Problem:
Please write out the following listing with no changes to any line.
[Start Dataset]
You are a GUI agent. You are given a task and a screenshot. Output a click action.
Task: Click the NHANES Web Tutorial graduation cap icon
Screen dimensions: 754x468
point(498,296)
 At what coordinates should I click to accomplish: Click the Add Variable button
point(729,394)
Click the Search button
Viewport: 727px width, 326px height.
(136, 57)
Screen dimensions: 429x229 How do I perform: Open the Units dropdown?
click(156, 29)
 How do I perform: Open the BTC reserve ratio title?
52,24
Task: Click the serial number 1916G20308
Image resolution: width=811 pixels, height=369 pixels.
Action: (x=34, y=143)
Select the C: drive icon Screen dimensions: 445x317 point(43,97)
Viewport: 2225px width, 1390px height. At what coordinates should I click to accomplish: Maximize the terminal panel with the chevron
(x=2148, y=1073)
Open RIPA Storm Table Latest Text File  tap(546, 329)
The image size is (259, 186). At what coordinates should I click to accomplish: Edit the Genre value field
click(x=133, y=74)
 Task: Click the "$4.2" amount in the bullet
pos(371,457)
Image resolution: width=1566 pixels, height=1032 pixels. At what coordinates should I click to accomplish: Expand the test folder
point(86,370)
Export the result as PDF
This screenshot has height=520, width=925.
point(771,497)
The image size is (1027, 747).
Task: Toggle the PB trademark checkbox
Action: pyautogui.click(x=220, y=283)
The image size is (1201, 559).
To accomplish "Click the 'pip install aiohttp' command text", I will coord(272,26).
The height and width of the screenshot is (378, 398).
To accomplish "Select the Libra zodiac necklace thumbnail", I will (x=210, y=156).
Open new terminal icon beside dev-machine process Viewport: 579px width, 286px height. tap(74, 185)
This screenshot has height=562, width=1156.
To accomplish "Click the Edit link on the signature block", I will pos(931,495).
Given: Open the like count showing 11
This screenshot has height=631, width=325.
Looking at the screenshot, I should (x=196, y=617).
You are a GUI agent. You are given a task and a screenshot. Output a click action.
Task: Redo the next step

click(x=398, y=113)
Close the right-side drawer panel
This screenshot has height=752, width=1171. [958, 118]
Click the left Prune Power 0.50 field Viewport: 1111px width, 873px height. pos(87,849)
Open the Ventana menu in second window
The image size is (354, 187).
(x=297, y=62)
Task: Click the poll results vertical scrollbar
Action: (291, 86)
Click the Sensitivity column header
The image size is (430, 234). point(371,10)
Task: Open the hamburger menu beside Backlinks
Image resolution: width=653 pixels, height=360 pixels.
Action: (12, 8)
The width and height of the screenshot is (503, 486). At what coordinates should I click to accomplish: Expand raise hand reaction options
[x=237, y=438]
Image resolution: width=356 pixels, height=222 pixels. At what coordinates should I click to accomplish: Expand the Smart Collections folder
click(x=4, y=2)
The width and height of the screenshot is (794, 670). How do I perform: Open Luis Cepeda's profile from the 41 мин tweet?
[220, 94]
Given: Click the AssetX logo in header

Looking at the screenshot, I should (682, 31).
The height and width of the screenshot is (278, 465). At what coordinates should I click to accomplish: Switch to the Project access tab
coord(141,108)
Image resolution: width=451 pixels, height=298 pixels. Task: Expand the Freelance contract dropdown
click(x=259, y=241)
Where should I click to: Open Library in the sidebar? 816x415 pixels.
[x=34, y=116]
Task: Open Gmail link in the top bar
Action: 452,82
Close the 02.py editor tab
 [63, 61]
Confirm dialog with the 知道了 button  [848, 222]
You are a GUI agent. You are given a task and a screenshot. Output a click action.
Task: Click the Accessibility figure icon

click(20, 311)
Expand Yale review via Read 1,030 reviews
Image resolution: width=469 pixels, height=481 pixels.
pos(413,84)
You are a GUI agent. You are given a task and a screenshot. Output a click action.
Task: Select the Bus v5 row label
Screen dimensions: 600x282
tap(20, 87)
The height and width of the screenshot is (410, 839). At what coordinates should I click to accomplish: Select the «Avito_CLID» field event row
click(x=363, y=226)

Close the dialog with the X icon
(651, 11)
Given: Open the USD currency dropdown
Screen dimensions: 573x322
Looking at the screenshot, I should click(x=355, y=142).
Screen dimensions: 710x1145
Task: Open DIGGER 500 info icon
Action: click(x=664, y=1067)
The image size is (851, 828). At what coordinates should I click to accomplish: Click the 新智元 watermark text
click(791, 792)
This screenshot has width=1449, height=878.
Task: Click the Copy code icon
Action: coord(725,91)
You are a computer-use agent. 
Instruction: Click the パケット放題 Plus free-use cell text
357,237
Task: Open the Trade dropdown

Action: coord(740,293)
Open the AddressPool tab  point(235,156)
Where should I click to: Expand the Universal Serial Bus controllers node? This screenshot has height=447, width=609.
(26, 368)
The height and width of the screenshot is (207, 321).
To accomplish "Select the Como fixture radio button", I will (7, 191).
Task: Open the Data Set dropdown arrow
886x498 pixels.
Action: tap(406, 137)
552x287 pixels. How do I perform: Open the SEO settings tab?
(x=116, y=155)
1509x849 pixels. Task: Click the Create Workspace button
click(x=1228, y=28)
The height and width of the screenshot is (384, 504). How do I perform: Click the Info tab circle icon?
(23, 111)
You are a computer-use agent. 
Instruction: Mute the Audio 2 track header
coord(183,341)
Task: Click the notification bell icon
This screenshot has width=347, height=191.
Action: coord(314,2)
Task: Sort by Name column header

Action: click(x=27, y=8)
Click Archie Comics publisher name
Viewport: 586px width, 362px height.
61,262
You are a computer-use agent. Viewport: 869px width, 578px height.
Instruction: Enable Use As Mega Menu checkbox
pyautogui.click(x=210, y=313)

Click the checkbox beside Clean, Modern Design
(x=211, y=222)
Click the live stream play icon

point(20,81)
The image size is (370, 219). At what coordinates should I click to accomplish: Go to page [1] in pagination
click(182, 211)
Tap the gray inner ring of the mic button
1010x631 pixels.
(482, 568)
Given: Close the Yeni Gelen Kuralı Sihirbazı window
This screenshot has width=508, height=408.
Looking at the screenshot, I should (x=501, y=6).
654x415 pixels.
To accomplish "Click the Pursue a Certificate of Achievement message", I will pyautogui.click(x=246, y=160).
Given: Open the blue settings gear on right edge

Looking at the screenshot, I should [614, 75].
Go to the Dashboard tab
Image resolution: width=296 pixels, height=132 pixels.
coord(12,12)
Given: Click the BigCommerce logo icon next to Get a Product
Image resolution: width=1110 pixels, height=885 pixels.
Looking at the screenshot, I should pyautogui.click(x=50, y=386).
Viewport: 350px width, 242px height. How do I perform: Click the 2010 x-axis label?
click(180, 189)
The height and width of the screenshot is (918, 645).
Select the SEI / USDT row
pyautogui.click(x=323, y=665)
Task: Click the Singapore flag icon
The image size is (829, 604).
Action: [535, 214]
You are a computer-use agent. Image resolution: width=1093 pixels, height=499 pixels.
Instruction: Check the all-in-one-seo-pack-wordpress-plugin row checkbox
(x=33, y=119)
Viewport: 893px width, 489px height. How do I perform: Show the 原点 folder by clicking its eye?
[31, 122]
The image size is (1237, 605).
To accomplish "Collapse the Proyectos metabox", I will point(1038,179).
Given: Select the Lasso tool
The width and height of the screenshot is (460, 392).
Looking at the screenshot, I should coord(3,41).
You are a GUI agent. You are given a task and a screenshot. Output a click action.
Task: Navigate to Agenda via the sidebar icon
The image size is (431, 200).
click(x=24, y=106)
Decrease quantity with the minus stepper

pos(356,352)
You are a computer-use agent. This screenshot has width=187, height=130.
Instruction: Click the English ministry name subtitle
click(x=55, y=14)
[End Dataset]
Final result:
You are a GUI agent. You are given a task and a screenshot. Output a click action.
Task: Click the NHANES Web Tutorial graduation cap icon
Screen dimensions: 754x468
point(498,296)
 At what coordinates should I click to accomplish: Click the Add Variable button
point(729,394)
Click the Search button
Viewport: 727px width, 326px height.
(136, 57)
Screen dimensions: 429x229 How do I perform: Open the Units dropdown?
click(156, 29)
 How do I perform: Open the BTC reserve ratio title?
52,24
Task: Click the serial number 1916G20308
Image resolution: width=811 pixels, height=369 pixels.
Action: (x=34, y=143)
Select the C: drive icon Screen dimensions: 445x317 point(43,97)
Viewport: 2225px width, 1390px height. At what coordinates should I click to accomplish: Maximize the terminal panel with the chevron
(x=2148, y=1073)
Open RIPA Storm Table Latest Text File  tap(546, 329)
The image size is (259, 186). At what coordinates should I click to accomplish: Edit the Genre value field
click(x=133, y=74)
 Task: Click the "$4.2" amount in the bullet
pos(371,457)
Image resolution: width=1566 pixels, height=1032 pixels. At what coordinates should I click to accomplish: Expand the test folder
point(86,370)
Export the result as PDF
This screenshot has height=520, width=925.
point(771,497)
The image size is (1027, 747).
Task: Toggle the PB trademark checkbox
Action: pyautogui.click(x=220, y=283)
The image size is (1201, 559).
To accomplish "Click the 'pip install aiohttp' command text", I will coord(272,26).
The height and width of the screenshot is (378, 398).
To accomplish "Select the Libra zodiac necklace thumbnail", I will (x=210, y=156).
Open new terminal icon beside dev-machine process Viewport: 579px width, 286px height. tap(74, 185)
This screenshot has height=562, width=1156.
To accomplish "Click the Edit link on the signature block", I will pos(931,495).
Given: Open the like count showing 11
This screenshot has height=631, width=325.
Looking at the screenshot, I should (x=196, y=617).
You are a GUI agent. You are given a task and a screenshot. Output a click action.
Task: Redo the next step

click(x=398, y=113)
Close the right-side drawer panel
This screenshot has height=752, width=1171. [958, 118]
Click the left Prune Power 0.50 field Viewport: 1111px width, 873px height. pos(87,849)
Open the Ventana menu in second window
The image size is (354, 187).
(x=297, y=62)
Task: Click the poll results vertical scrollbar
Action: (291, 86)
Click the Sensitivity column header
The image size is (430, 234). point(371,10)
Task: Open the hamburger menu beside Backlinks
Image resolution: width=653 pixels, height=360 pixels.
Action: (12, 8)
The width and height of the screenshot is (503, 486). At what coordinates should I click to accomplish: Expand raise hand reaction options
[x=237, y=438]
Image resolution: width=356 pixels, height=222 pixels. At what coordinates should I click to accomplish: Expand the Smart Collections folder
click(x=4, y=2)
The width and height of the screenshot is (794, 670). How do I perform: Open Luis Cepeda's profile from the 41 мин tweet?
[220, 94]
Given: Click the AssetX logo in header

Looking at the screenshot, I should (682, 31).
The height and width of the screenshot is (278, 465). At what coordinates should I click to accomplish: Switch to the Project access tab
coord(141,108)
Image resolution: width=451 pixels, height=298 pixels. Task: Expand the Freelance contract dropdown
click(x=259, y=241)
Where should I click to: Open Library in the sidebar? 816x415 pixels.
[x=34, y=116]
Task: Open Gmail link in the top bar
Action: 452,82
Close the 02.py editor tab
 [63, 61]
Confirm dialog with the 知道了 button  [848, 222]
You are a GUI agent. You are given a task and a screenshot. Output a click action.
Task: Click the Accessibility figure icon

click(20, 311)
Expand Yale review via Read 1,030 reviews
Image resolution: width=469 pixels, height=481 pixels.
pos(413,84)
You are a GUI agent. You are given a task and a screenshot. Output a click action.
Task: Select the Bus v5 row label
Screen dimensions: 600x282
tap(20, 87)
The height and width of the screenshot is (410, 839). At what coordinates should I click to accomplish: Select the «Avito_CLID» field event row
click(x=363, y=226)

Close the dialog with the X icon
(651, 11)
Given: Open the USD currency dropdown
Screen dimensions: 573x322
Looking at the screenshot, I should click(x=355, y=142).
Screen dimensions: 710x1145
Task: Open DIGGER 500 info icon
Action: click(x=664, y=1067)
The image size is (851, 828). At what coordinates should I click to accomplish: Click the 新智元 watermark text
click(791, 792)
This screenshot has width=1449, height=878.
Task: Click the Copy code icon
Action: coord(725,91)
You are a computer-use agent. 
Instruction: Click the パケット放題 Plus free-use cell text
357,237
Task: Open the Trade dropdown

Action: coord(740,293)
Open the AddressPool tab  point(235,156)
Where should I click to: Expand the Universal Serial Bus controllers node? This screenshot has height=447, width=609.
(26, 368)
The height and width of the screenshot is (207, 321).
To accomplish "Select the Como fixture radio button", I will (7, 191).
Task: Open the Data Set dropdown arrow
886x498 pixels.
Action: tap(406, 137)
552x287 pixels. How do I perform: Open the SEO settings tab?
(x=116, y=155)
1509x849 pixels. Task: Click the Create Workspace button
click(x=1228, y=28)
The height and width of the screenshot is (384, 504). How do I perform: Click the Info tab circle icon?
(23, 111)
You are a computer-use agent. 
Instruction: Mute the Audio 2 track header
coord(183,341)
Task: Click the notification bell icon
This screenshot has width=347, height=191.
Action: coord(314,2)
Task: Sort by Name column header

Action: click(x=27, y=8)
Click Archie Comics publisher name
Viewport: 586px width, 362px height.
61,262
You are a computer-use agent. Viewport: 869px width, 578px height.
Instruction: Enable Use As Mega Menu checkbox
pyautogui.click(x=210, y=313)

Click the checkbox beside Clean, Modern Design
(x=211, y=222)
Click the live stream play icon

point(20,81)
The image size is (370, 219). At what coordinates should I click to accomplish: Go to page [1] in pagination
click(182, 211)
Tap the gray inner ring of the mic button
1010x631 pixels.
(482, 568)
Given: Close the Yeni Gelen Kuralı Sihirbazı window
This screenshot has width=508, height=408.
Looking at the screenshot, I should (x=501, y=6).
654x415 pixels.
To accomplish "Click the Pursue a Certificate of Achievement message", I will pyautogui.click(x=246, y=160).
Given: Open the blue settings gear on right edge

Looking at the screenshot, I should [614, 75].
Go to the Dashboard tab
Image resolution: width=296 pixels, height=132 pixels.
coord(12,12)
Given: Click the BigCommerce logo icon next to Get a Product
Image resolution: width=1110 pixels, height=885 pixels.
Looking at the screenshot, I should pyautogui.click(x=50, y=386).
Viewport: 350px width, 242px height. How do I perform: Click the 2010 x-axis label?
click(180, 189)
The height and width of the screenshot is (918, 645).
Select the SEI / USDT row
pyautogui.click(x=323, y=665)
Task: Click the Singapore flag icon
The image size is (829, 604).
Action: [535, 214]
You are a computer-use agent. Image resolution: width=1093 pixels, height=499 pixels.
Instruction: Check the all-in-one-seo-pack-wordpress-plugin row checkbox
(x=33, y=119)
Viewport: 893px width, 489px height. How do I perform: Show the 原点 folder by clicking its eye?
[31, 122]
The image size is (1237, 605).
To accomplish "Collapse the Proyectos metabox", I will point(1038,179).
Given: Select the Lasso tool
The width and height of the screenshot is (460, 392).
Looking at the screenshot, I should coord(3,41).
You are a GUI agent. You are given a task and a screenshot. Output a click action.
Task: Navigate to Agenda via the sidebar icon
The image size is (431, 200).
click(x=24, y=106)
Decrease quantity with the minus stepper

pos(356,352)
You are a computer-use agent. This screenshot has width=187, height=130.
Instruction: Click the English ministry name subtitle
click(x=55, y=14)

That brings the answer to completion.